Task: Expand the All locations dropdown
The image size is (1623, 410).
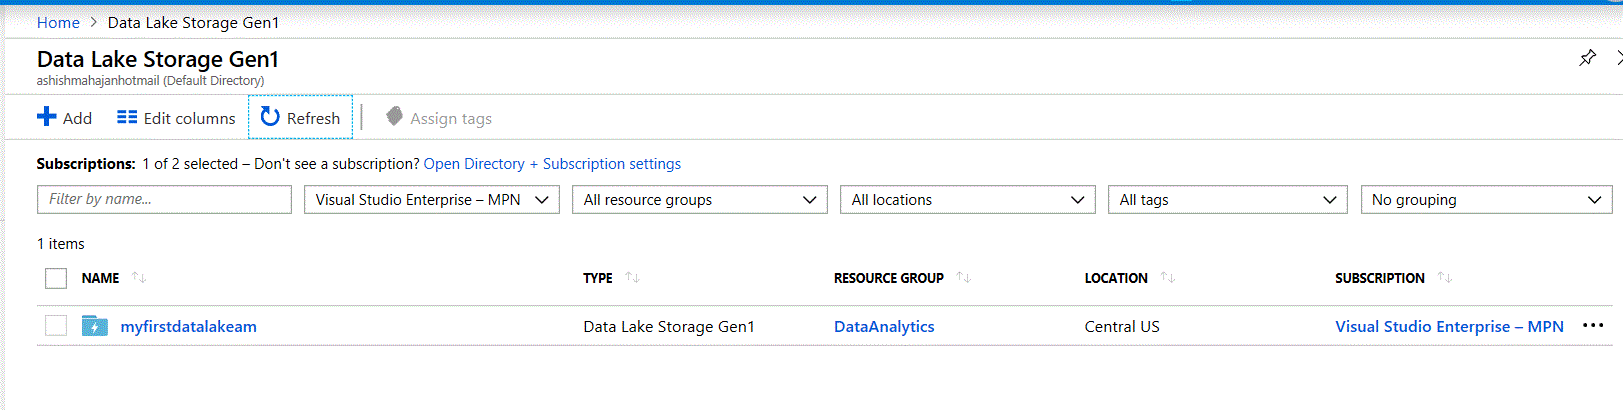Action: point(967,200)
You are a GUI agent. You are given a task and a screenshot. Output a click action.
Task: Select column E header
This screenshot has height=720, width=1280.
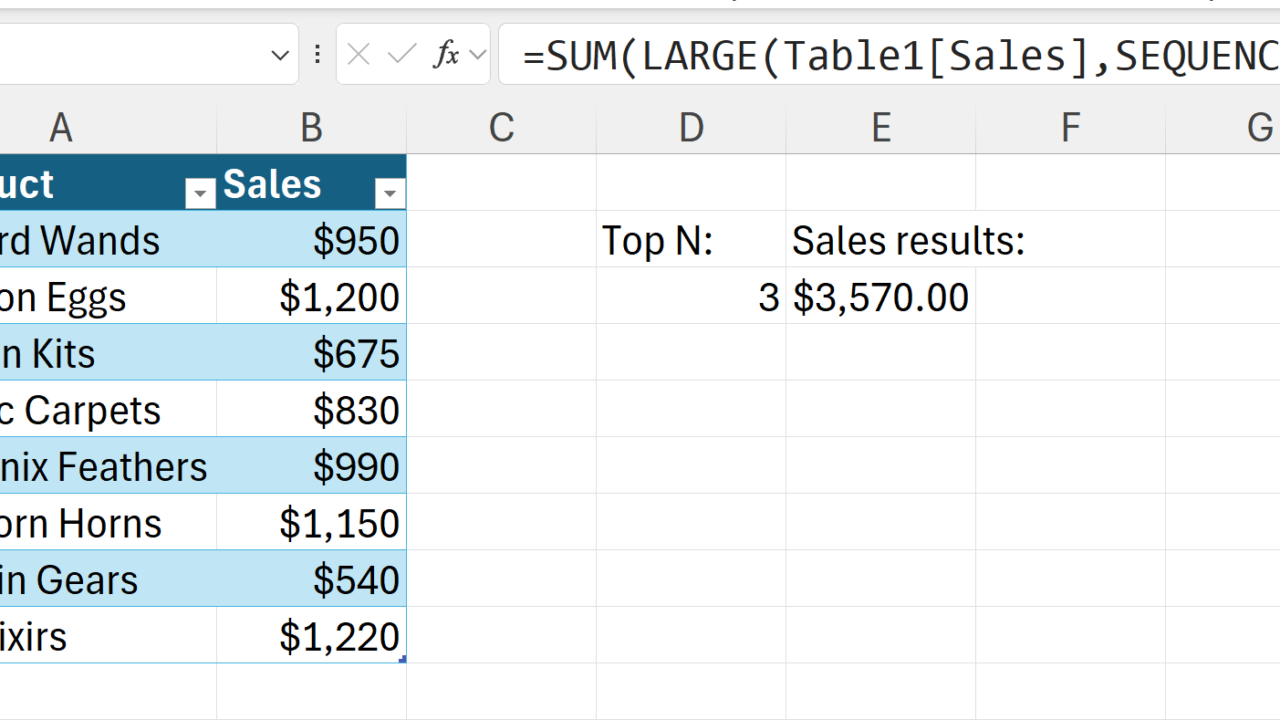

* _What to work on_
Pictures aside, reproduce the listing above exactly.

* _Result of this task_
Task: Expand the All locations dropdown
The image size is (1623, 410).
Action: point(967,200)
You are a GUI agent. You are given a task and a screenshot. Output a click action.
Task: Select column E header
This screenshot has height=720, width=1280.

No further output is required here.